Issue: September 28, 1998
Bark damage on Japanese plumQuestion:
The bark appears to be coming off around the base of our Japanese Plum trees. The bark appears to be normal on the rest of the tree. Does it have a disease or pests?Answer:
The loss of bark at the base of the Japanese plum could be due to insects or physical damage. A likely cause of injury is the bumping of the tree by a lawn mower or injury from a string trimmer used to cut weeds around the base of the tree. Could these be the culprit? Such damage might be one or more years old. Are there rabbits in the area that could be chewing the bark, perhaps field mice or voles? Has a dog been tied to the base of the tree? If you can rule out physical injury, then perhaps an insect is the problem.
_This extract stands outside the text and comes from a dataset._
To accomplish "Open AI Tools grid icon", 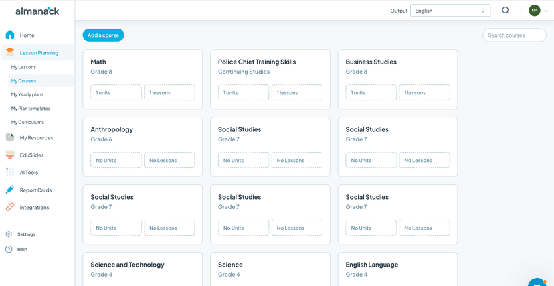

A very common cause of bark damage at the base of plum trees is due to the peach tree borer which attacks all stone fruits, including plums. Is there jelly-like sap and/or sawdust like material at the base of the tree, perhaps mixed with the soil? If that is the case, I suggest that you contact your local Cooperative Extension Service office. In fact, contacting them for diagnosis would also be a good idea or, if available in your area, Extension Service Master Gardeners can also help in diagnosing problems and finding solutions.
Plant Spring flowering bulbsQuestion:
When is the best time to plant tulip bulbs? Can I do it in the late fall, and what other bulbs can you plant in fall?Answer:
Bulbs which bloom early in the spring, including the tulips, are best planted in the fall. Here in New Mexico we recommend planting in October, but if it is not possible to plant by then, to plant by Christmas. So, plant from October until the soil freezes. The earlier planting is preferable because the bulbs produce roots in the warm soil in the fall before the ground freezes. When the air is getting quite cold, the soil retains considerable heat and allows this growth of roots. A good root system helps the bulbs to establish and produce a good floral display in the spring.
There are other bulb-forming plants which bloom in the fall These include daffodils, crocus, dutch iris, snowdrops, glory-of-the-snow, hyacinths, alliums (ornamental onions), and many others. Some of these produce corms which are bulb-like but not true bulbs. Never the less, they bloom in the spring and are appropriate for spring bloom. Even lilies, which bloom in late spring or summer, may be planted in the autumn.
Be sure to prepare a good planting bed. If the soil is very sandy or mostly clay, add compost to improve the soil and apply a source of phosphate below the bulbs. Don't add much nitrogen fertilizer. Be sure the bulb bed doesn't stay soggy, but also don't let it dry out, especially in the late winter when the bulbs are becoming active below the surface preparing to bloom.